API

search

dtotools.search.get_collection_url() str

Return the base URL of the STAC collections endpoint.

This function exposes the configured STAC collections endpoint used by the underlying pystac client. It can be useful for logging, debugging, or validation purposes.

Returns:

The base URL of the STAC collections endpoint.

Return type:

str

dtotools.search.search_on_title(title: str, collection: str | None = None, verbose: int = 0) List[Item]

Search STAC items whose title contains a given substring.

This function performs a client-side scan of one or more STAC collections and returns all items whose title property contains the provided search string (case-insensitive). Since the target STAC API does not support the /search endpoint, server-side filtering is unavailable and a full collection scan is required.

Parameters:
  • title (str) – Substring to search for within the item title field. The match is performed in a case-insensitive manner.

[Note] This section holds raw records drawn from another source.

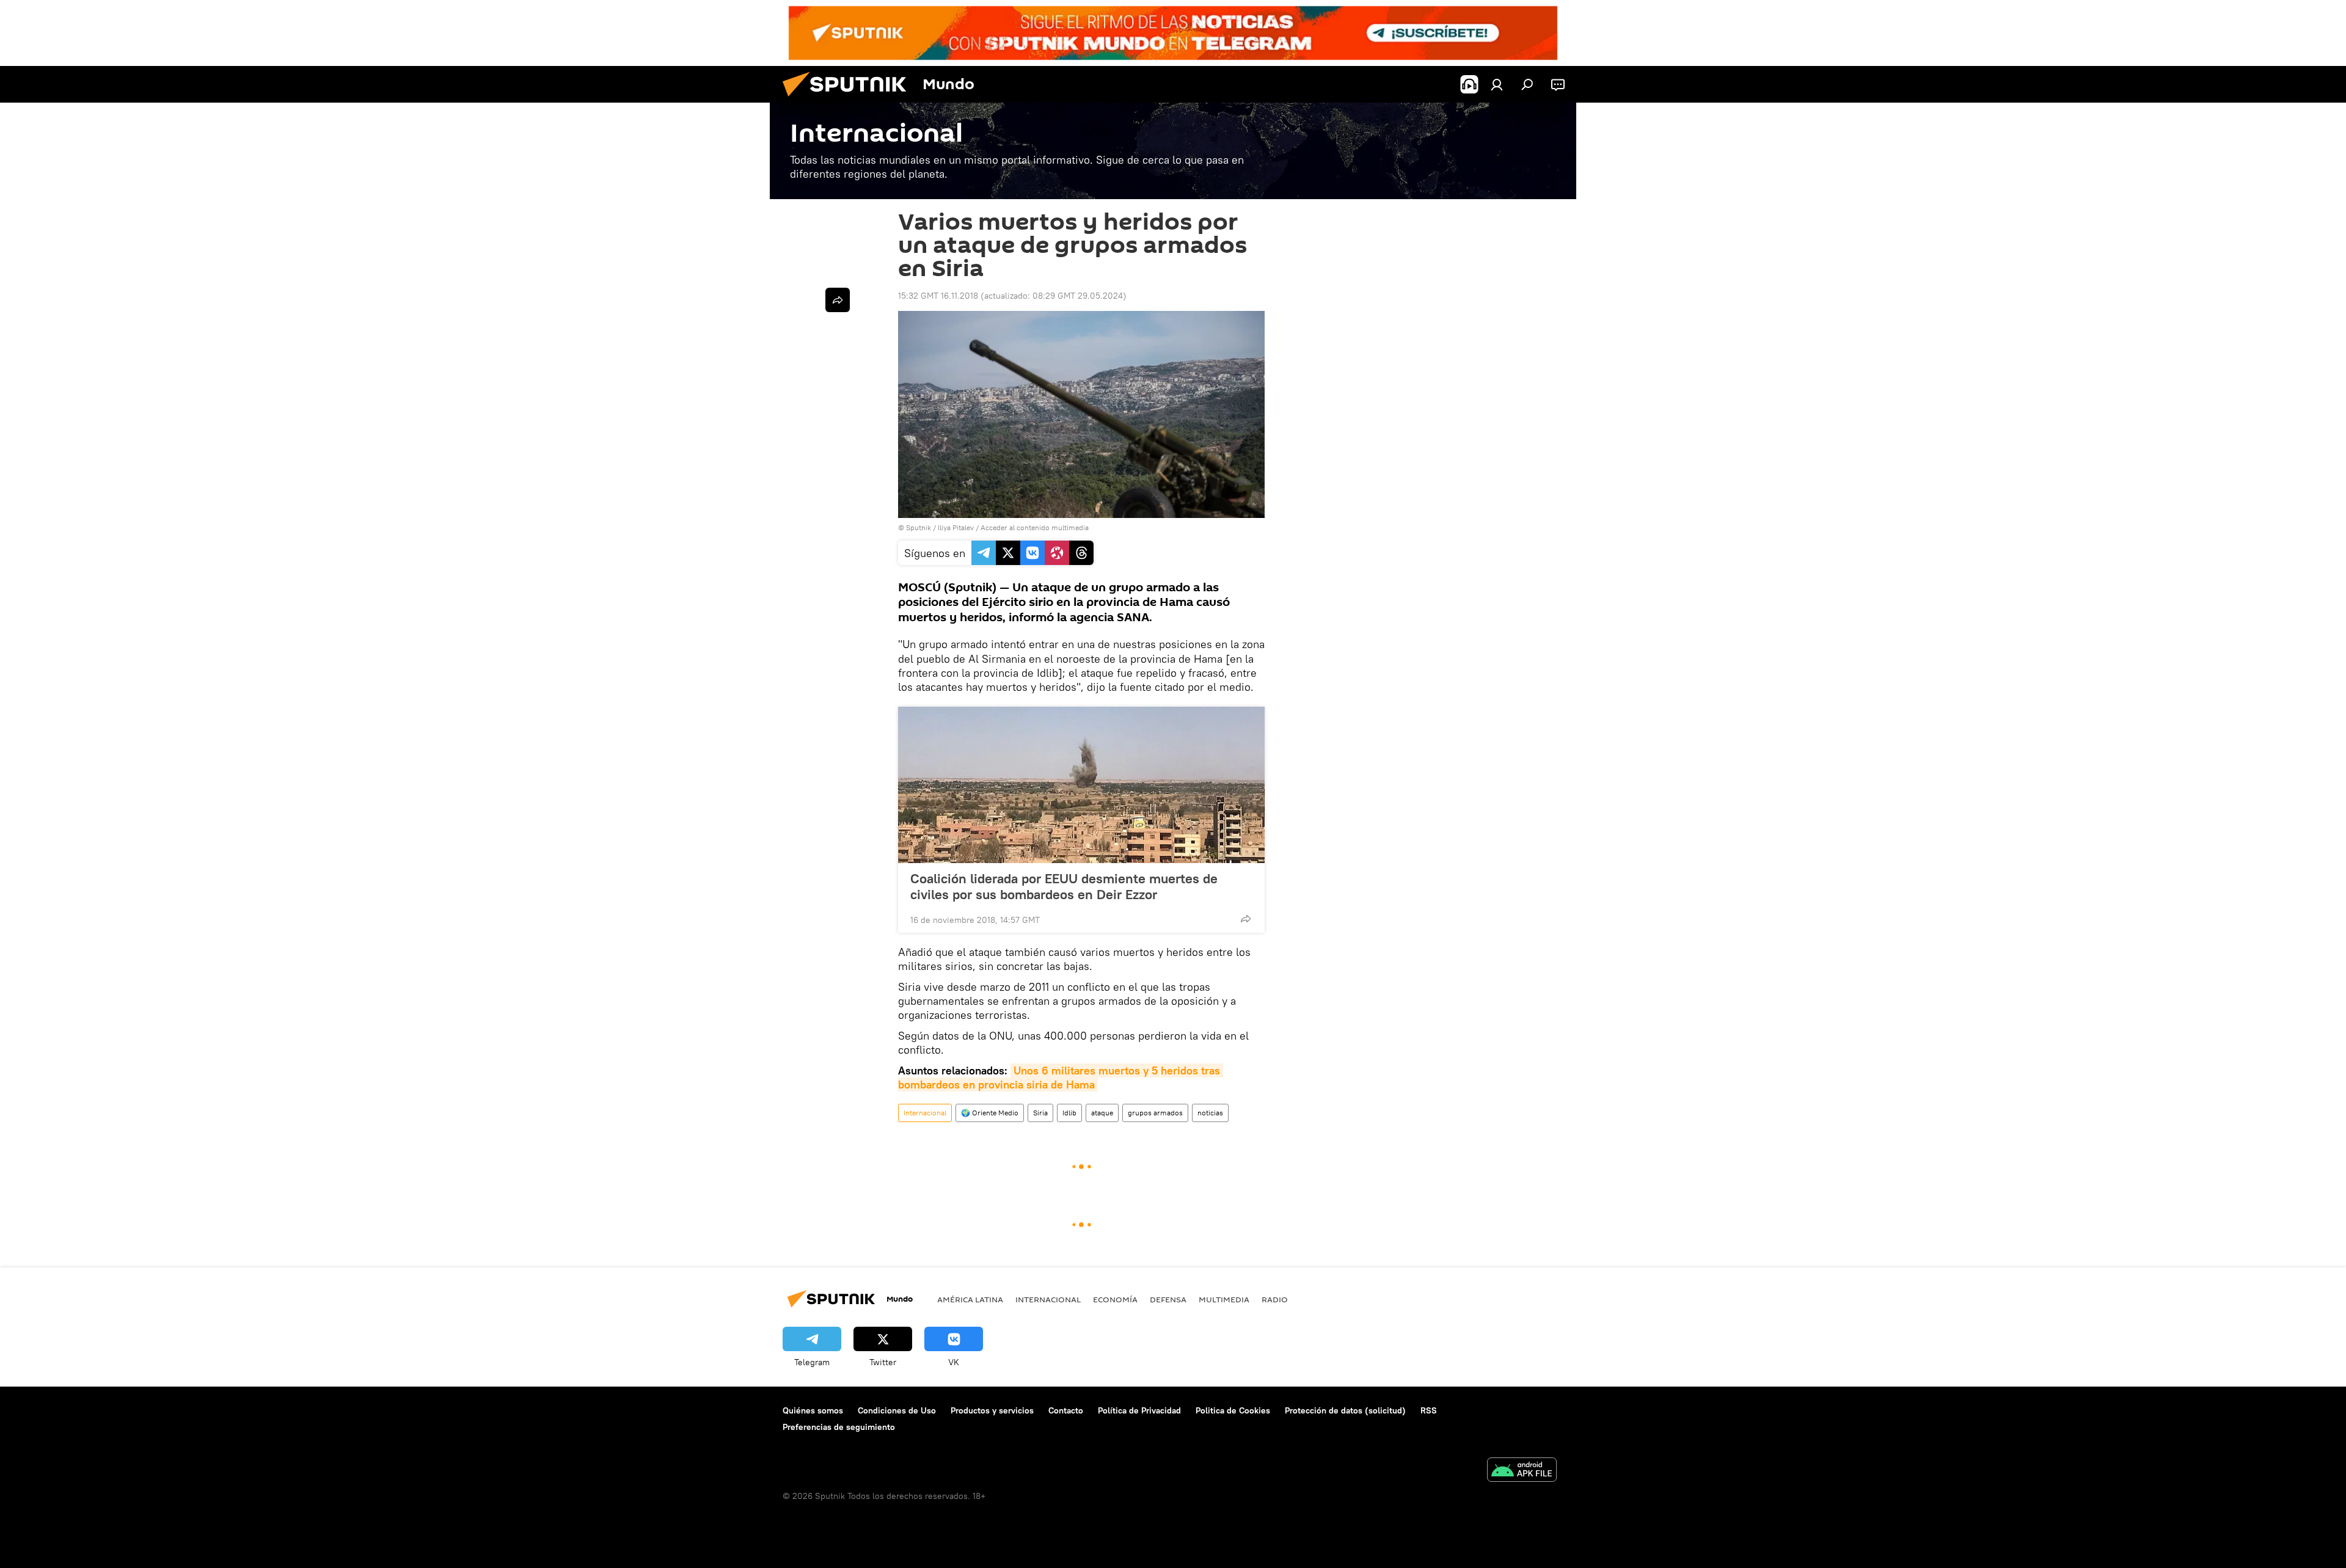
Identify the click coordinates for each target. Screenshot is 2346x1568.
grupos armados (1155, 1112)
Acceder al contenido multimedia (1035, 527)
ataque (1102, 1112)
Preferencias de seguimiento (839, 1426)
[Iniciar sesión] (1497, 84)
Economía (1115, 1299)
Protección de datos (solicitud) (1345, 1410)
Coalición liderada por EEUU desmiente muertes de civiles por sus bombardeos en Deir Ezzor (1064, 886)
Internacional (925, 1112)
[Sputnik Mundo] (849, 99)
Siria (1040, 1112)
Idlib (1069, 1112)
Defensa (1168, 1299)
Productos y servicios (992, 1410)
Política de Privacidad (1139, 1410)
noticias (1210, 1112)
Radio (1275, 1299)
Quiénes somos (813, 1410)
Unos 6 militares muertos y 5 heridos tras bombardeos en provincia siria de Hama (1060, 1077)
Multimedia (1224, 1299)
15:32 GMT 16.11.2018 (938, 295)
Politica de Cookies (1233, 1410)
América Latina (970, 1299)
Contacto (1065, 1410)
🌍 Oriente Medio (989, 1112)
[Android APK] (1521, 1471)
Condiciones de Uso (897, 1410)
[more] (1245, 918)
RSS (1428, 1410)
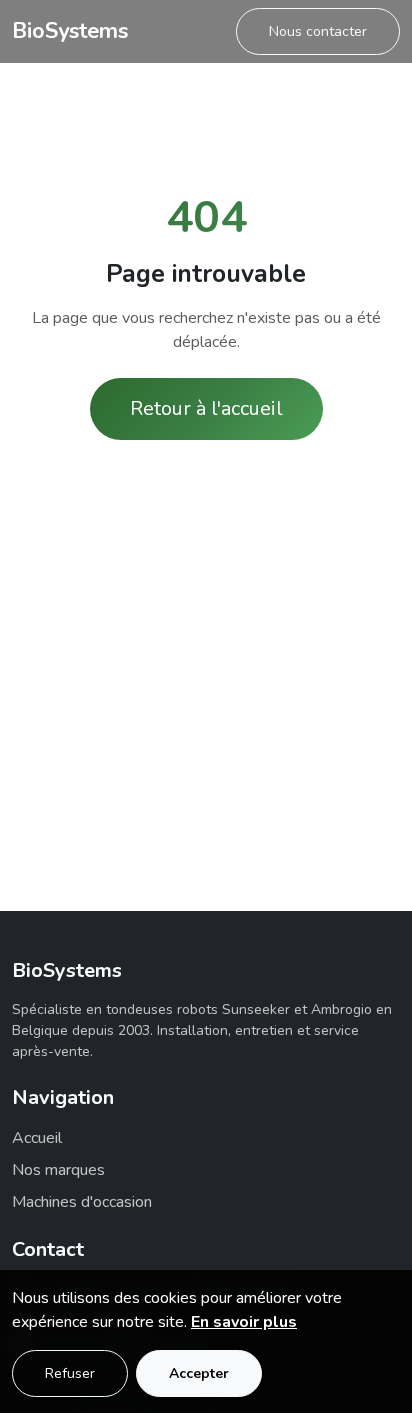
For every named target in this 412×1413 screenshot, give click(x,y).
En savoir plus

  • collection (str, optional) – Identifier of a specific collection to search. If not provided, all available collections in the catalog are searched.

  • verbose (int, optional) –

    Verbosity level controlling console output:

    • 0: silent mode (default)

    • >0: print progress and status messages

Returns:

A list of STAC items whose title field contains the specified substring.

Return type:

List[pystac.Item]

Raises:

ValueError – If the specified collection identifier does not exist in the catalog.

Notes

This implementation performs a brute-force scan over collections and items due to the lack of support for the STAC ITEM_SEARCH conformance class by the target API. For large catalogs, this operation may be slow and network-bound.

Examples

Search all collections for items containing "koster" in their title:

>>> items = search_on_title("koster", verbose=1)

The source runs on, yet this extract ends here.